**EXERCISE OBJECTIVE**
Copy out, word for word, the full abstract about commuting after the Sofia metro's second line opened.

**SOURCE EXTRACT**
• • • • • • •

New transport infrastructure reshapes existing everyday mobility arrangements, and is shaped by them in return. This study examines commuting practices as on-going economic, temporal, spatial and affective reconfigurations, following the launch of the second line of the Sofia metro in 2012. The study explores the ways in which qualitative research on everyday mobility practices can help address some of the challenges of appraising the usefulness of transport infrastructure. Data were collected using repeated ride-along interviews with respondents who became metro commuters following the expansion of the Sofia metro network; ride-along interviews with other commuters; ethnography and auto-ethnography; and archival research. These methods highlight the role of longitudinal qualitative data in understanding the embodied experiences of routine public transport use. The analysis considers the frequent metro users’ perspectives on the economic and temporal costs of travel as subjective and embodied practices, arguing qualitative data can augment, rather than replace, quantitative appraisals of transport infrastructure. The collected data also point to the distributed nature of commuters’ comfort and stress, by tracing comfort and stress through the collective, habitual, socio-material affordances of the rush hour. This view complicates the solitary figure of the mobile subject which forms the basis of much of existing transport research. Finally, a framework for thinking about habit and change in everyday mobility is presented. In this study, habit and change are not compartmentalised phases in travel behaviours and biographies, but mutually constitutive arrangements. By exploring modal and non-modal variabilities and shifts, an argument for travel behaviour research beyond mode and lifestyle categories is presented. Through an in-depth engagement with the costs, durations, multimodality, variability, and the comfort/stress of commuting, the thesis contributes to efforts to develop new and different approaching to conceptualising the role in public transport infrastructure in the social and environmental sustainability of cities.

• • • • • • •

**DATA RECORDS**
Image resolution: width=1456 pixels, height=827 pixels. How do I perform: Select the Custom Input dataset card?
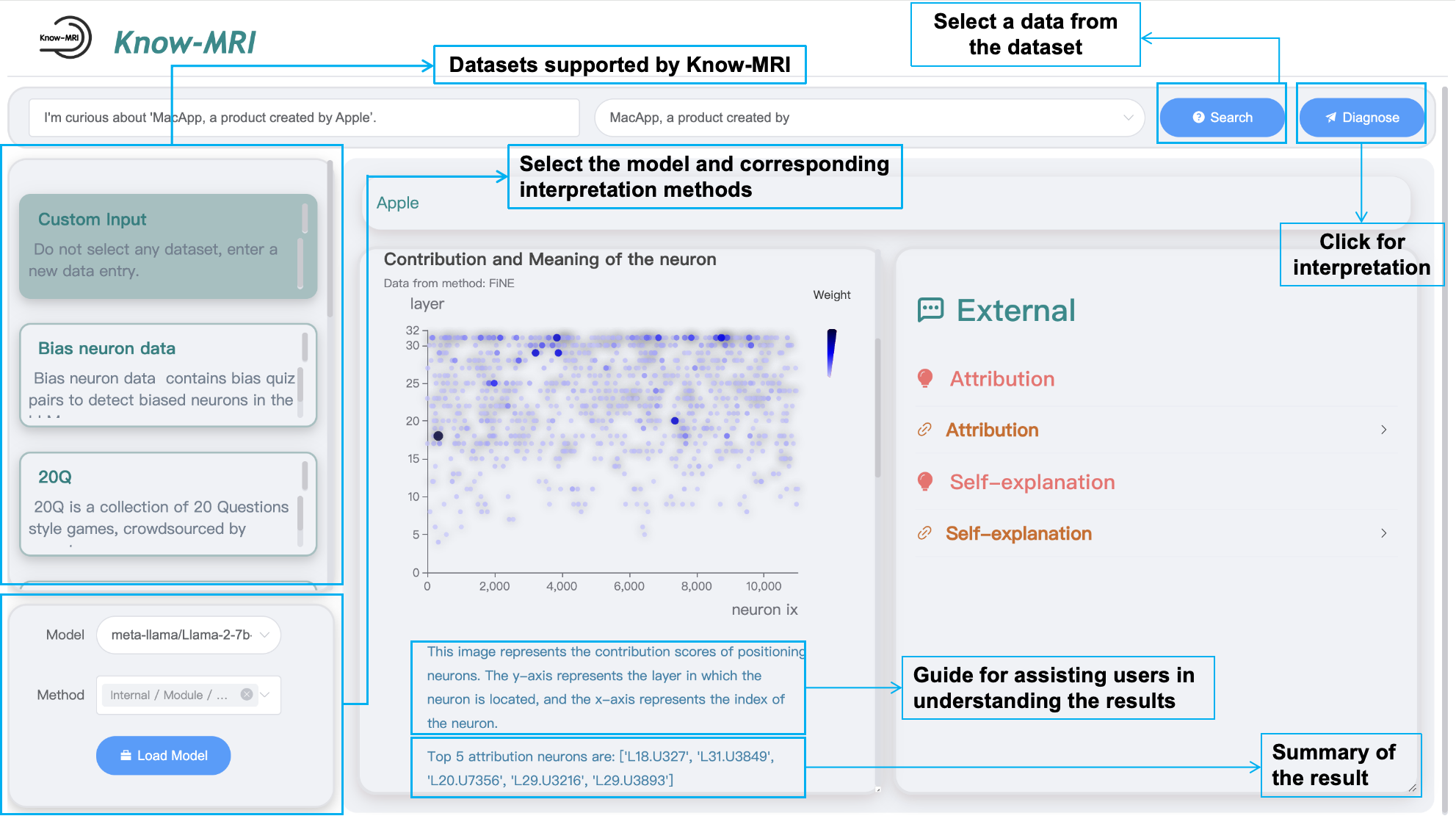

• • • • • • •

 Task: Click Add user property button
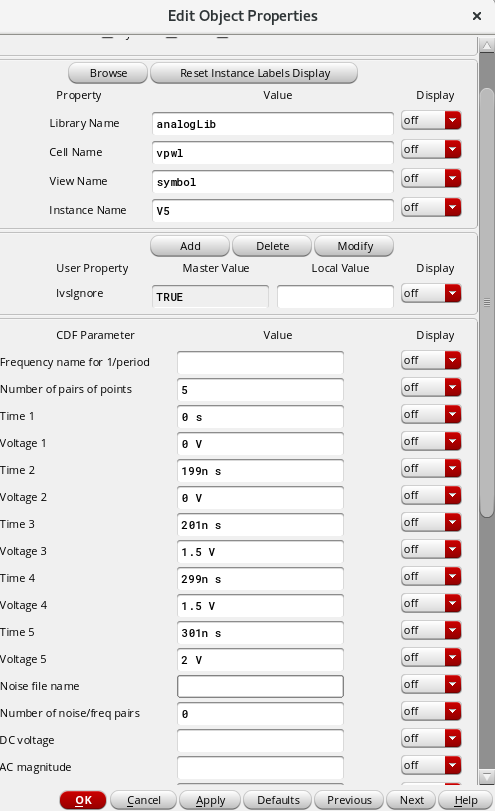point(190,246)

• • • • • • •

**SOLVED EXERCISE**
New transport infrastructure reshapes existing everyday mobility arrangements, and is shaped by them in return. This study examines commuting practices as on-going economic, temporal, spatial and affective reconfigurations, following the launch of the second line of the Sofia metro in 2012. The study explores the ways in which qualitative research on everyday mobility practices can help address some of the challenges of appraising the usefulness of transport infrastructure. Data were collected using repeated ride-along interviews with respondents who became metro commuters following the expansion of the Sofia metro network; ride-along interviews with other commuters; ethnography and auto-ethnography; and archival research. These methods highlight the role of longitudinal qualitative data in understanding the embodied experiences of routine public transport use. The analysis considers the frequent metro users’ perspectives on the economic and temporal costs of travel as subjective and embodied practices, arguing qualitative data can augment, rather than replace, quantitative appraisals of transport infrastructure. The collected data also point to the distributed nature of commuters’ comfort and stress, by tracing comfort and stress through the collective, habitual, socio-material affordances of the rush hour. This view complicates the solitary figure of the mobile subject which forms the basis of much of existing transport research. Finally, a framework for thinking about habit and change in everyday mobility is presented. In this study, habit and change are not compartmentalised phases in travel behaviours and biographies, but mutually constitutive arrangements. By exploring modal and non-modal variabilities and shifts, an argument for travel behaviour research beyond mode and lifestyle categories is presented. Through an in-depth engagement with the costs, durations, multimodality, variability, and the comfort/stress of commuting, the thesis contributes to efforts to develop new and different approaching to conceptualising the role in public transport infrastructure in the social and environmental sustainability of cities.